It's been a while since the last time I've been here. Quite a long while I might say. About 5 months? I don't have a clue why. It's not that I didn't have enough time. About 3 of those 5 months were during the summer holidays. My most inactive period of the year. Anyway. Nuff said.

Despite that, some big changes happened to me recently. About 2 months ago I started university. I really really enjoy it! I totally had enough of high school. The first term has almost come to an end and I've got some exams coming up. Though I only just started, it seems as though I've gone to university for ages!

Something else has changed as well! I met this really amazing girl! Coincidentally we've been together for about 2 months as well. When I started typing this journal, I thought I'd tell about her in greater detail, but I decided not to.

Although all these great things happened to me, I also experienced some difficulties along the way, but nothing worth mentioning.

While typing this, all my previous journal entries are displayed on the right of my screen. It's kinda funny to read them. For example, about a year ago in one of them I wrote about my first schoolday of my final year at highschool, which I did for the second time. It all seems like yesterday, but also like ages ago. How confusing I must sound right now.

Requirement 1:
Quote each phrase in the journal entry that gives a span of time in months.
Requirement 2:
Resume the journal entry about starting university, picking up after its final sentence.

Recorded information:
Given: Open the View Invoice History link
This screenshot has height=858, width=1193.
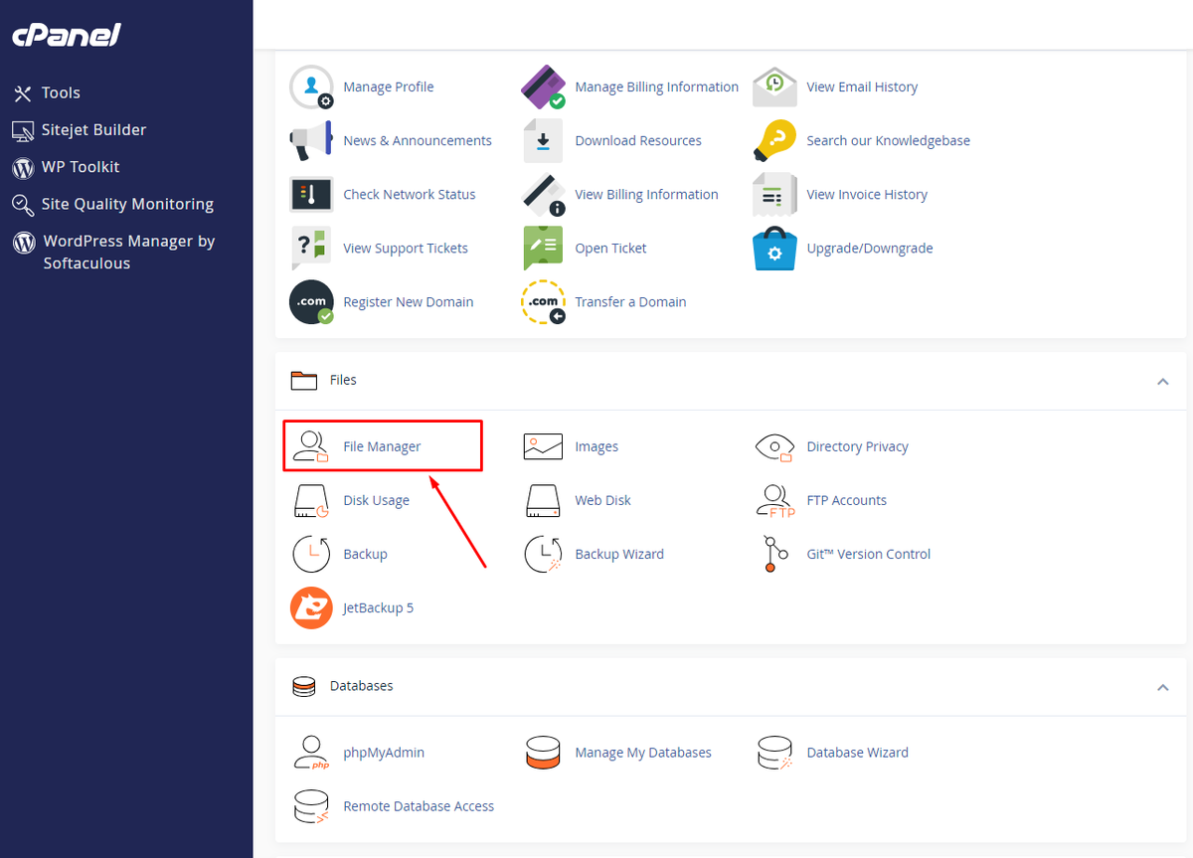Looking at the screenshot, I should [867, 195].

Final result 1:
"About 5 months?"
"About 3 of those 5 months"
"About 2 months ago"
"about 2 months"

Final result 2:
I have been thinking lately about what I wanted to do with my life. It's not that easy, I can tell you that. I thought about detectives devoting years of their lives trying to catch just one serial killer. Is that really how these people want to spend their lives? I certainly don't.

I have seen a movie about a man who runs into an old college roommate, whose family has died in a planecrash. He collapsed as a result of a trauma or something like that. Understandable. I thought about that as well. I mean, one day your life is perfect, while the next day everything can be ruined.

People don't realize their happiness until it's gone.

I'm really happy with myself going to university and even more with my new girlfriend. And I hope I can enjoy my life, like I can right now, for many years to come!

And what's the point of reading this terribly interesting journal you might ask? I don't know. See it as a 'hey, I'm not dead yet!' message.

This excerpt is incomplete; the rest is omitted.